Which can be written as

\[\begin {bmatrix} Q_{1}\\ Q_{2}\\ \vdots \\ Q_{m-1}\end {bmatrix} =\begin {bmatrix} P_{1,m}\\ P_{2,m}\\ \vdots \\ P_{m-1,m}\end {bmatrix} +\begin {bmatrix} P_{1,1} & P_{1,2} & \cdots & P_{1,m-1}\\ P_{2,1} & P_{2,2} & \cdots & P_{2,m-1}\\ \cdots & \vdots & \vdots & \cdots \\ P_{m-1,m} & P_{m-1,2} & \cdots & P_{m-1,m-1}\end {bmatrix}\begin {bmatrix} Q_{1}\\ Q_{2}\\ \vdots \\ Q_{m-1}\end {bmatrix} \]

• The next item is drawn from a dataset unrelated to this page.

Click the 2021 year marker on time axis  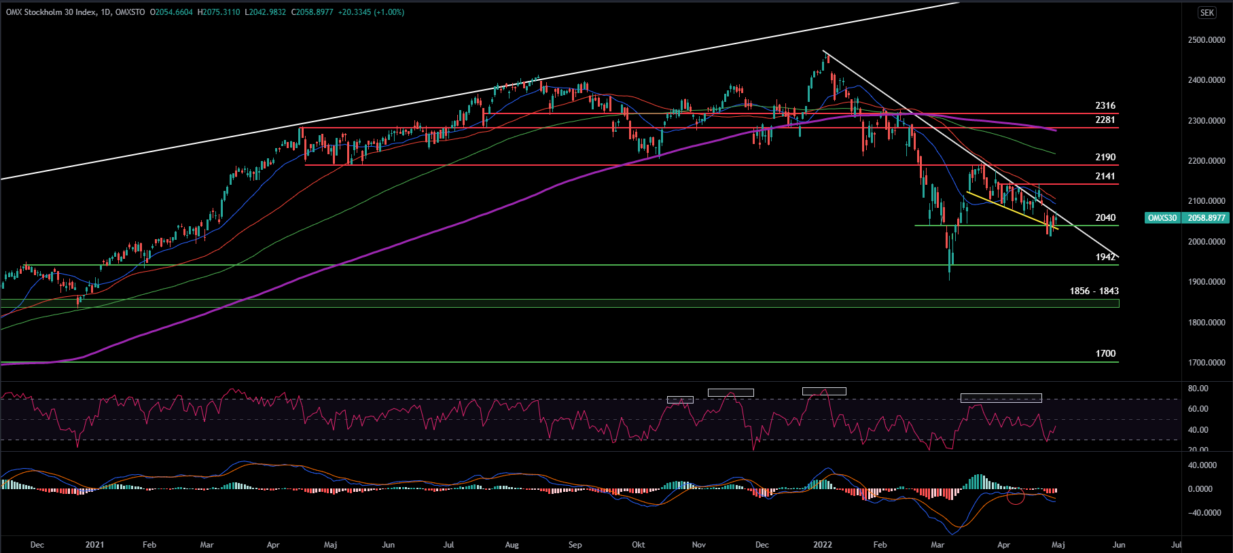tap(94, 545)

Let \(x=\begin {bmatrix} Q_{1}\\ Q_{2}\\ \vdots \\ Q_{m-1}\end {bmatrix} \) and let \(B=\begin {bmatrix} P_{1,1} & P_{1,2} & \cdots & P_{1,m-1}\\ P_{2,1} & P_{2,2} & \cdots & P_{2,m-1}\\ \cdots & \vdots & \ddots & \cdots \\ P_{m-1,m} & P_{m-1,2} & \cdots & P_{m-1,m-1}\end {bmatrix} \), and let \(b=\begin {bmatrix} P_{1,m}\\ P_{2,m}\\ \vdots \\ P_{m-1,m}\end {bmatrix} \), then the above can be written as

\begin{align*} x & =b+Bx\\ x-Bx & =b\\ \left ( I-B\right ) x & =b \end{align*}

Where \(I\) is the identity matrix of order \(m-1\). Now let \(A=\left ( I-B\right ) \). hence

\[ Ax=b \]

Therefore we can find \(x\) (which is the \(Q^{\prime }s\)) if we can solve the above. i.e. if we can invert the matrix \(A.\)(i.e. \(A\) is non-singular)

Part(B)

Now we need to show that \(\left ( I-B\right ) \) is invertible. Recall that a Matrix \(A\) is not invertible if we can find a vector \(\mathbf {v\neq 0}\) such that \(A\mathbf {v}=0\).

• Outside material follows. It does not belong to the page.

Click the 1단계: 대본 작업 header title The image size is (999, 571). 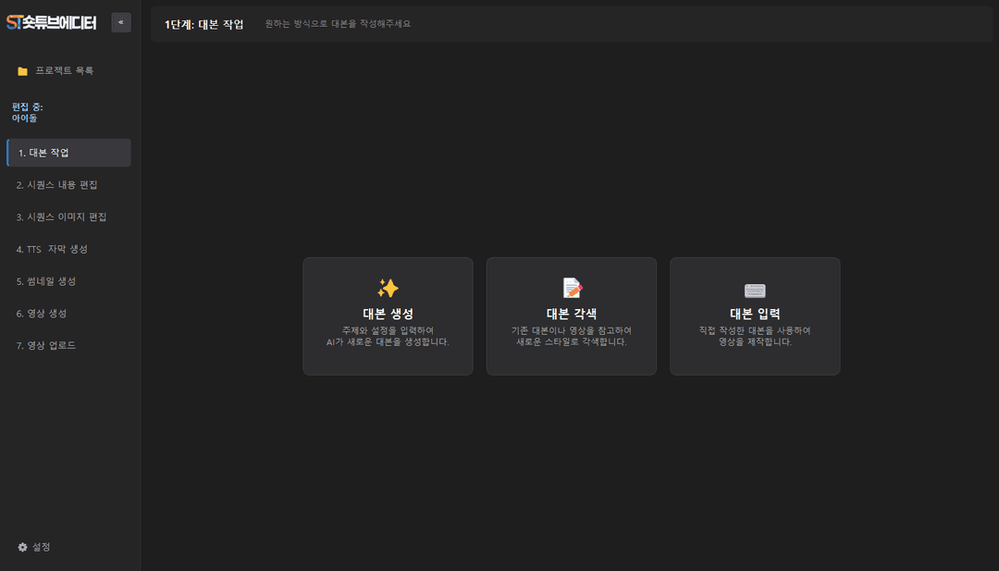(204, 22)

Let us assume that \(\left ( I-B\right ) \) is not invertible. Hence there exist a vector \(\mathbf {v}\neq \mathbf {0}\) such that

\[ \left ( I-B\right ) \mathbf {v=0}\]

In other words

\begin{equation} \mathbf {v=}B\mathbf {v} \tag {1}\end{equation}

Now we show that it is not possible to find such a vector \(\mathbf {v}\), showing that \(\left ( I-B\right ) \) must therefore has an inverse.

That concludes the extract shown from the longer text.